Saturday, March 28, 2015

Indianathema

Indiana Governor Pence
Indianathema

Governor Rauner’s “role model.”, according to Crain’s editorial board, is Mitch Daniels.   He told them so in March of 2014. In addition the private equity manager/governor of Illinois has hired the chief legal counsel from Indiana (Jason Barclay) in order to have the same man who whispered in Mitch Daniels’ ear, murmuring in his.  

Wisely, Rauner is careful in emulating his idol Daniels, now the president of Purdue University, where the past governor has been battled for his attempts to remove Howard Zinn’s works from the curriculum…and now, for too swiftly moving the university’s professorial staff into a standardized corporate style testing of students’ growth per year – one linked to performance measurements for them and teachers.

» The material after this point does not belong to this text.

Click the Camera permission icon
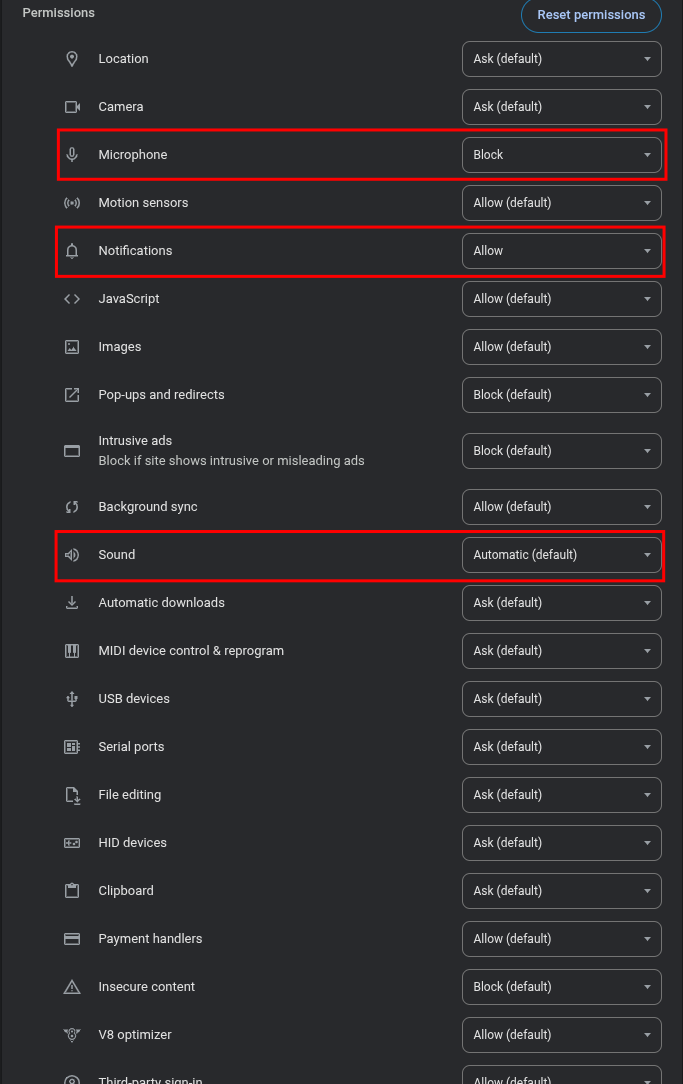This screenshot has width=683, height=1084. tap(72, 106)
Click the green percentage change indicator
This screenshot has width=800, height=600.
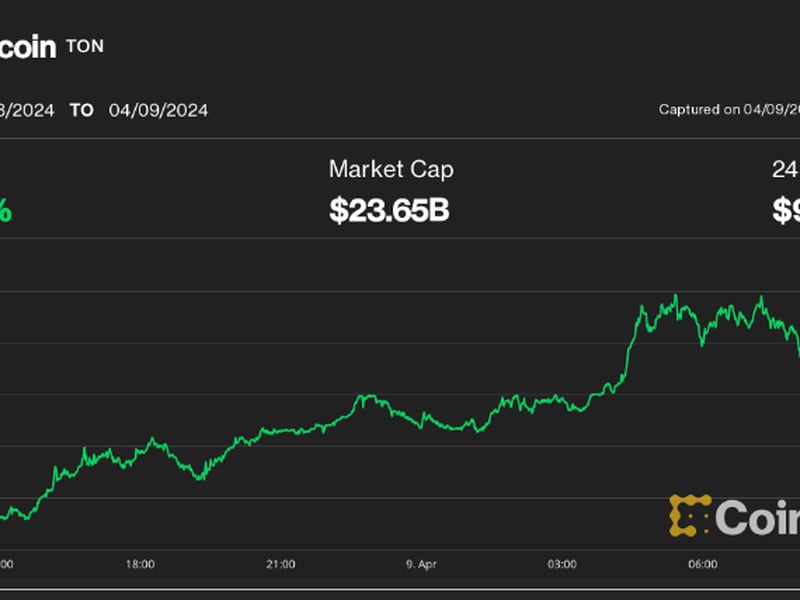coord(7,210)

In the last week, Indiana passed into law a religious objections bill, one that has come with some rather unexpected opposition from corporations and businesses that realize isolating and then condemning a particular segment of a population is not wise fiscally (and, perhaps, morally?). 

You might also remember that candidate Rauner was careful to avoid any response to the equal marriage law that passed in Illinois, although he later quietly admitted that he would have vetoed it.   

His idol Daniels responds to the passage of last week’s Indiana’s religious objections bill just as ambiguously.

“Well, I’m not going to take any position on it, consistent with Purdue’s policy of not doing so in issues like this,” Daniels said. “You’re within your rights to ask the question, but not for me to answer.”

"I'd have vetoed it."
I haven’t seen any questions to our new governor on the subject of Indian’s religious objections bill.  The answers would be enlightening, but probably not unexpected. 

The Indiana bill, signed into law by Republican governor Mike Pence, will allow companies and services to refuse or decline doing business with individuals who “ask for materials or assistance” which the business might find objectionable on religious grounds.

Hmmm…  Most basic religions contain so many taboos  - from food, alcohol, associations, menstruation - that I can’t imagine myself able to shop or purchase services easily in my own little town in Illinois.  But let’s be honest.  This bill is not written for those exotic and esoteric religions in, of all places, Midwestern Indiana.

“Indiana Right to Life President and CEO Mike Fichter praised the new law, saying it would give abortion opponents legal recourse if they are pressured to support the procedure.  The organization circulated an online petition to thank Pence for signing the bill.”

It isn’t often that you find a government legislative body willing to provide the legal elements for one group of its citizenry to hate another, but welcome to the state that is “kickin’ our tail” – Indiana.  The state Rauner emulates. 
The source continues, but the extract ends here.